The basic process for producing silicon has remained unchanged for decades: high-purity quartz or gravel (SiO2) is blended with a carbon source and superheated in a submerged electric arc furnace. As the mix heats, the carbon reacts with the oxygen in the quartz and forms CO gas, thereby reducing the quartz to 99% silicon in molten form.
Silicon metal is used to manufacture more than 10,000 products, which are used in industrial production and by people in their daily lives. Its main applications are:
- Aluminum alloys
- Silicones
- Solar panels
- Refractories
- Semiconductors
We can offer silicon metal from several producers around the world in the following qualities:
Metallurgical Grade
Aluminum alloys are mainly for the automotive industry. The production of aluminum alloys needs this grade. The metal is available in various qualities and sizes; the most common grades of silicon metal are Fe/Al/Ca 4/4/1, 5/5/3, 3/3/03, and 2/2/02. In addition to these grades, some are lesser known, such as 4/2/1, 4/1/1, and 1/1/01.
Chemical/Electronic Grade
Chemical Grade Silicon Metal is the primary raw material for producing special silicones, called light oils. Light oil products have applications in medicine, cosmetics, electronics, textile, automobiles, and construction.
Micronized (High Purity) Silicon
Used in the Semiconductor Industry, Micronized Silicon is the primary raw material in the production of Trichlorosilane, which are transformed into diodes and processors of high performance (computer microchips). Polysilicon is the raw material used to make solar cells for a growing market worldwide as an alternative for a new energy matrix.
Chemical Specification (click image for the full-size)
Tellurium
Tellurium is a chemical element, a chalcogen, with the symbol Te and atomic number 52. It is a metalloid, meaning it has properties of both metals and nonmetals. Tellurium is a rare element, found only in small amounts in the Earth’s crust.
Tellurium has several important industrial applications. One of its primary uses is in the production of alloys, particularly in the production of steel and copper.
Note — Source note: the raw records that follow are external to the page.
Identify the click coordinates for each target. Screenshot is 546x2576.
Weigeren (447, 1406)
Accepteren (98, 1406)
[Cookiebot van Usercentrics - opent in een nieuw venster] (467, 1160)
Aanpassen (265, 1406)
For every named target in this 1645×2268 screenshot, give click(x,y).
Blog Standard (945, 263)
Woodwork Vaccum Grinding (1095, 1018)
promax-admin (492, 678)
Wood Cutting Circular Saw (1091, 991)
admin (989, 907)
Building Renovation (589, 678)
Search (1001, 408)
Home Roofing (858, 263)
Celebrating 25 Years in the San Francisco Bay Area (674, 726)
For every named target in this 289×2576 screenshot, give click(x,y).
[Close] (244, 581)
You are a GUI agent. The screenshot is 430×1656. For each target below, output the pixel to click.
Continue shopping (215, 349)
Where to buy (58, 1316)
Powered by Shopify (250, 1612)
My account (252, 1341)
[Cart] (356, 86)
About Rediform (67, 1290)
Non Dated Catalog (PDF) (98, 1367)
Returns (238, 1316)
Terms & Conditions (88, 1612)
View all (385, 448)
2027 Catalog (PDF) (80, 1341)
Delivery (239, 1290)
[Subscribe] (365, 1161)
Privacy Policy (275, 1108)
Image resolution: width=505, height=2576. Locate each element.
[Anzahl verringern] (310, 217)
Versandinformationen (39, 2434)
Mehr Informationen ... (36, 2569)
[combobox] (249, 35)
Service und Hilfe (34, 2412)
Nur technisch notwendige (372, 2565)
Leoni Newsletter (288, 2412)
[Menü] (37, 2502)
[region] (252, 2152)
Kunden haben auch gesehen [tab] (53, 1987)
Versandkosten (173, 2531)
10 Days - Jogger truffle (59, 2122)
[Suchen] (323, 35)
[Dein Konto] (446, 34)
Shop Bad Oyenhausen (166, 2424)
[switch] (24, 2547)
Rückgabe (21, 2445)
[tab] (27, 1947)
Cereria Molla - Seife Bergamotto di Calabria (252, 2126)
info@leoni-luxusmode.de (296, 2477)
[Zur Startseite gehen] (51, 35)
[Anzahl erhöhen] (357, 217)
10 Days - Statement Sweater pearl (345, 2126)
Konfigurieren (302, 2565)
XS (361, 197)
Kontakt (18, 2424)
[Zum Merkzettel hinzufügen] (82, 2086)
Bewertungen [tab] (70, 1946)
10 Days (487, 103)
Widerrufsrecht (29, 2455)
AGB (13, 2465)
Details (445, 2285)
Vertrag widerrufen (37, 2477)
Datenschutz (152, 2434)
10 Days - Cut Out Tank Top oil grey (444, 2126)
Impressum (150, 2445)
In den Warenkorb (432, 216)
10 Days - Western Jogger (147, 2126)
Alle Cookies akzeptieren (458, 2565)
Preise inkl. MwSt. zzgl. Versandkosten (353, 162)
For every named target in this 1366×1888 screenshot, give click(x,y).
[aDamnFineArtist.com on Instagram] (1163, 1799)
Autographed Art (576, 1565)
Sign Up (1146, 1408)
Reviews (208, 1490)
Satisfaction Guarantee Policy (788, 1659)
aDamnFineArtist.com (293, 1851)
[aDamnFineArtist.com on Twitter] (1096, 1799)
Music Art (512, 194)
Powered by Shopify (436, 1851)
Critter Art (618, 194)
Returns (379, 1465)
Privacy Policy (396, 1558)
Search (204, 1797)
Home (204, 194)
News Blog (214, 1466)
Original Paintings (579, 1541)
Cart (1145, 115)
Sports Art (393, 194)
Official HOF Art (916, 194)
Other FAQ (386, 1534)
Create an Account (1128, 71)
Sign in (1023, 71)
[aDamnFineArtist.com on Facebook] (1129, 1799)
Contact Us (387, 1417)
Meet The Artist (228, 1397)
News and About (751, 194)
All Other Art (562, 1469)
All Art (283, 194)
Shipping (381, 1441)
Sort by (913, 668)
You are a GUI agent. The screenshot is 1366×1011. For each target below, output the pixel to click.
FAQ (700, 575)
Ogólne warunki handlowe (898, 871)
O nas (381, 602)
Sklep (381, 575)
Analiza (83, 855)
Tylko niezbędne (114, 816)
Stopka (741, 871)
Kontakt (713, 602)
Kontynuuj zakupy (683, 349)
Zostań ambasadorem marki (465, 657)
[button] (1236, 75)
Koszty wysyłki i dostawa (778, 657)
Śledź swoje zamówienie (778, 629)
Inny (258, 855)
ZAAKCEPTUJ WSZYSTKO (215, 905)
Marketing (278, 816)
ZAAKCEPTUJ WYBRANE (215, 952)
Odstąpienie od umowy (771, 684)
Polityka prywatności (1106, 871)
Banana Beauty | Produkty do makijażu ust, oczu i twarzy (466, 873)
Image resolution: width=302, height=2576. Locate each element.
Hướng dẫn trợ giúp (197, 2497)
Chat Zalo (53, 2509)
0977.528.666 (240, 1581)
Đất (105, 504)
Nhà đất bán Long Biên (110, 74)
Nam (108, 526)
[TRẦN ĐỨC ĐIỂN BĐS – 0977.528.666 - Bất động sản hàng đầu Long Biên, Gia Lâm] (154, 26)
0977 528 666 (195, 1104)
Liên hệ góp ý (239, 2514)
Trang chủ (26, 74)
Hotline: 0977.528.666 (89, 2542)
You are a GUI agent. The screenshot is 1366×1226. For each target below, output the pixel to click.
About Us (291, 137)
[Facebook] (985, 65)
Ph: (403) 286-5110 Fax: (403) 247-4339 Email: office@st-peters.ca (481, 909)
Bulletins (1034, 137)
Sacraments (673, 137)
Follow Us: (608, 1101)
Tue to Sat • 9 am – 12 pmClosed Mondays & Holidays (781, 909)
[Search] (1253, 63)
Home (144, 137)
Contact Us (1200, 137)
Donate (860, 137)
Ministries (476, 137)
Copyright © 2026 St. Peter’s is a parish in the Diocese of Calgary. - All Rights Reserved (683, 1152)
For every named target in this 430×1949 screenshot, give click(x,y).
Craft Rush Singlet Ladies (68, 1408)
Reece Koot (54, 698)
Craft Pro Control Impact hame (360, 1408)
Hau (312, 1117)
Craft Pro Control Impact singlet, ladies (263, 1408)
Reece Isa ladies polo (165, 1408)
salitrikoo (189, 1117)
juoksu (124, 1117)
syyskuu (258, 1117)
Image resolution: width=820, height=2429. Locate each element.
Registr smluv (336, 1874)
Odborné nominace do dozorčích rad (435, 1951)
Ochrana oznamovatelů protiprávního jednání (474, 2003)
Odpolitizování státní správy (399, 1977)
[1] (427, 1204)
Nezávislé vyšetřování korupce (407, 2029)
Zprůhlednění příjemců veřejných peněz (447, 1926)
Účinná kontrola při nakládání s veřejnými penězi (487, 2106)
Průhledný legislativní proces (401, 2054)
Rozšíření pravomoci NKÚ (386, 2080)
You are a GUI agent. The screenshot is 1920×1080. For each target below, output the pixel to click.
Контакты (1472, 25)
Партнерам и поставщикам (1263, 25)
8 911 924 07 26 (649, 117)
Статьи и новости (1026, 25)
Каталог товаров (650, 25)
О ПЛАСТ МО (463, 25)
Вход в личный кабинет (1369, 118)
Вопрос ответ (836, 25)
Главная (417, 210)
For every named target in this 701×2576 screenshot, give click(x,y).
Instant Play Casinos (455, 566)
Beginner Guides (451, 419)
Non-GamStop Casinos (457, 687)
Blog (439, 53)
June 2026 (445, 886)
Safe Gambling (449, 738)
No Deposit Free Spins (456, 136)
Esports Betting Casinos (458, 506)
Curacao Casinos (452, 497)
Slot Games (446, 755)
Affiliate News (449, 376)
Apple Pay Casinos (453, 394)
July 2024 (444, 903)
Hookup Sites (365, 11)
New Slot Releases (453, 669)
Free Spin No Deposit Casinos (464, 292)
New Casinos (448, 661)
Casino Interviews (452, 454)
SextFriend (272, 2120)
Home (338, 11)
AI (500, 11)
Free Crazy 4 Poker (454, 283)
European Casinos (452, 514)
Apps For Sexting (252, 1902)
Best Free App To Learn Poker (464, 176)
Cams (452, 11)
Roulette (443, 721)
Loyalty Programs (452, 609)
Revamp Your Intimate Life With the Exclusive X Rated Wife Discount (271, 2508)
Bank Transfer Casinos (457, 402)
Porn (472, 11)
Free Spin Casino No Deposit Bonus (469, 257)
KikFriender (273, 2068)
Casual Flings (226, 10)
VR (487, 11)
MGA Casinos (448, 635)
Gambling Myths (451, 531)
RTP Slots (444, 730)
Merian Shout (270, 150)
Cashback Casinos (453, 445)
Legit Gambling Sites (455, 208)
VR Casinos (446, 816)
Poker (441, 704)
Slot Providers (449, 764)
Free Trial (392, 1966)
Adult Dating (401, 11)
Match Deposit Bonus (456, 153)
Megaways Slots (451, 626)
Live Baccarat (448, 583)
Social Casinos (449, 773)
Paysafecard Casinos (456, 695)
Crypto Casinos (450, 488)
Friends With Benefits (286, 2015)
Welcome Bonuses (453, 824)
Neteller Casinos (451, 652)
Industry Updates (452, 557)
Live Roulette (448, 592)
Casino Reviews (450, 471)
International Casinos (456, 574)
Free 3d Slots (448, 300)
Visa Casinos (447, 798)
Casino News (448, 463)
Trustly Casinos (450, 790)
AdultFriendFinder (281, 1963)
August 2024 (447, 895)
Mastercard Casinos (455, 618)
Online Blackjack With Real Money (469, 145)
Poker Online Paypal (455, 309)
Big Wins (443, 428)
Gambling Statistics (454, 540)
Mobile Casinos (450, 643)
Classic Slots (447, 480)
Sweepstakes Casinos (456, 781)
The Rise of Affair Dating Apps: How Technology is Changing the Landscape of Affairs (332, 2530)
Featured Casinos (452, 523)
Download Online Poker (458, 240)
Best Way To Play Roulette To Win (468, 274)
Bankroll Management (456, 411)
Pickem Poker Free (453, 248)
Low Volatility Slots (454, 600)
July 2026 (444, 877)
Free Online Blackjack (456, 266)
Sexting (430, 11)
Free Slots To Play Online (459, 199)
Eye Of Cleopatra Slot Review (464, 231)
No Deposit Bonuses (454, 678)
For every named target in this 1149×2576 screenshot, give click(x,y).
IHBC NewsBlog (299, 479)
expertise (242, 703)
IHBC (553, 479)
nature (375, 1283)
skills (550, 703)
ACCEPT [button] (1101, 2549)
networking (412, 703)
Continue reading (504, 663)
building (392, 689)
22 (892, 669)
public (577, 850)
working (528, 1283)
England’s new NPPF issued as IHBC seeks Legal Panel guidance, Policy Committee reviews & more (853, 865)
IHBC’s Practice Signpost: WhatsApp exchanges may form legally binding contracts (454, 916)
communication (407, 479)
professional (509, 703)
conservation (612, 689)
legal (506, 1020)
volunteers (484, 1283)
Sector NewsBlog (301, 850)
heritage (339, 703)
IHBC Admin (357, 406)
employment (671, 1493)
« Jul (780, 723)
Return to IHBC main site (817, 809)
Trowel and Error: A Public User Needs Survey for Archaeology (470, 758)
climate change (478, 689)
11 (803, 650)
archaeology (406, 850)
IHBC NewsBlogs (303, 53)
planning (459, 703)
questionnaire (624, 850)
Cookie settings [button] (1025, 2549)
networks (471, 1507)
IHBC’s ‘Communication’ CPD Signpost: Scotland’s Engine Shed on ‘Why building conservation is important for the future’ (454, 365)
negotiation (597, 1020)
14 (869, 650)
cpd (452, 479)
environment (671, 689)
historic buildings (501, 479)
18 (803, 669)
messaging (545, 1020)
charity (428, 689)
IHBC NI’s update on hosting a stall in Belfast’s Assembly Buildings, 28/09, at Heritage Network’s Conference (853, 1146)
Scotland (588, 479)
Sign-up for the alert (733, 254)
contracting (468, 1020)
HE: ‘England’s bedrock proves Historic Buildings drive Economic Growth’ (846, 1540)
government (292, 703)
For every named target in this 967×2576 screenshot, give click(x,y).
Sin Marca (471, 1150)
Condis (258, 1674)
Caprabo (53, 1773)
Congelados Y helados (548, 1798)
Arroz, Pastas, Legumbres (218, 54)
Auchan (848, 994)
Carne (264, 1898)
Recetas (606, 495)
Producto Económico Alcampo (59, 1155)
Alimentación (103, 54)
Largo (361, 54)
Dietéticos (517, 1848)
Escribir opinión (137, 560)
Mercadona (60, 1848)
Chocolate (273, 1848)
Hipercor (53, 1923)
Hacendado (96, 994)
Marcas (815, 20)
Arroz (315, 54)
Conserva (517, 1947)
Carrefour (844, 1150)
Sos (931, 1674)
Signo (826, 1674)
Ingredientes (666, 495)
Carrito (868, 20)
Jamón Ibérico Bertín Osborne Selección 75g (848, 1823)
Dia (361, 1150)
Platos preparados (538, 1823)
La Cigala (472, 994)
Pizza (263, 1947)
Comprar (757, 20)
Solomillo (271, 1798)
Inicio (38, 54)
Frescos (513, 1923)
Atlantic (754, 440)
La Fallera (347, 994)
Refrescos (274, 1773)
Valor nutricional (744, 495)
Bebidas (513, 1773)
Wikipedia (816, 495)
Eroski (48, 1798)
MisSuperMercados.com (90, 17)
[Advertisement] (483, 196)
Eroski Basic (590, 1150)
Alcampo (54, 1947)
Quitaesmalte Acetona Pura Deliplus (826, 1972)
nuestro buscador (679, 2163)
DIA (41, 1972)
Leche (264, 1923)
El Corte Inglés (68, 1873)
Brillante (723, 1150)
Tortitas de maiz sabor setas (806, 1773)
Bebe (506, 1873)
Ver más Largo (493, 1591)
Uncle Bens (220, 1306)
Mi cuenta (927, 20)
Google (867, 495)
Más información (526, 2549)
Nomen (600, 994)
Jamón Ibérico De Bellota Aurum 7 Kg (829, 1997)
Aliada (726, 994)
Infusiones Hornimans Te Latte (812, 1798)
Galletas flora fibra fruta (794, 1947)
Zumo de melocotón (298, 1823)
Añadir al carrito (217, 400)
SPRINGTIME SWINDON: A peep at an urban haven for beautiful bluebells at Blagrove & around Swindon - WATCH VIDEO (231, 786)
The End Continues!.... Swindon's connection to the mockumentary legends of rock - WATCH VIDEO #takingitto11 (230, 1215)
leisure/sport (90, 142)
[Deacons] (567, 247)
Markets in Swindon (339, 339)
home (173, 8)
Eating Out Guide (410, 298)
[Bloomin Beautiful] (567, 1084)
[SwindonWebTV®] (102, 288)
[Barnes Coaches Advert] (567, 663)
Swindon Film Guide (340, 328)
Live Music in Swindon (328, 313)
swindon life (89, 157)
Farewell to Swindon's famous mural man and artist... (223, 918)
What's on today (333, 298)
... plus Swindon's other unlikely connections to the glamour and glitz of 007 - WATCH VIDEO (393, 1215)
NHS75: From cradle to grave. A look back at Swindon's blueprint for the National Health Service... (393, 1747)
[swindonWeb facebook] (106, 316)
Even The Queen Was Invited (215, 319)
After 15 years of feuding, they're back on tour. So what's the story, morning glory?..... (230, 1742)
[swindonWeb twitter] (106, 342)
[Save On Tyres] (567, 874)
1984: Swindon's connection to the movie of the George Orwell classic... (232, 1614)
Tellurium can improve the machinability and strength of these metals, and can also make them more resistant to corrosion.
Tellurium is also used in the production of solar panels, where it is used as a semiconductor material. Additionally, tellurium is used in the production of thermoelectric materials, which convert heat into electricity.
Tellurium is also used in the production of a variety of other products, including blasting caps, vulcanizing agents, and pigments for ceramics and glass. It is sometimes used as a coloring agent in glass to produce a red or pink tint. Additionally, tellurium dioxide is used in the production of optical lenses and other optical components. Overall, the unique properties of tellurium make it a valuable material in a variety of industrial applications.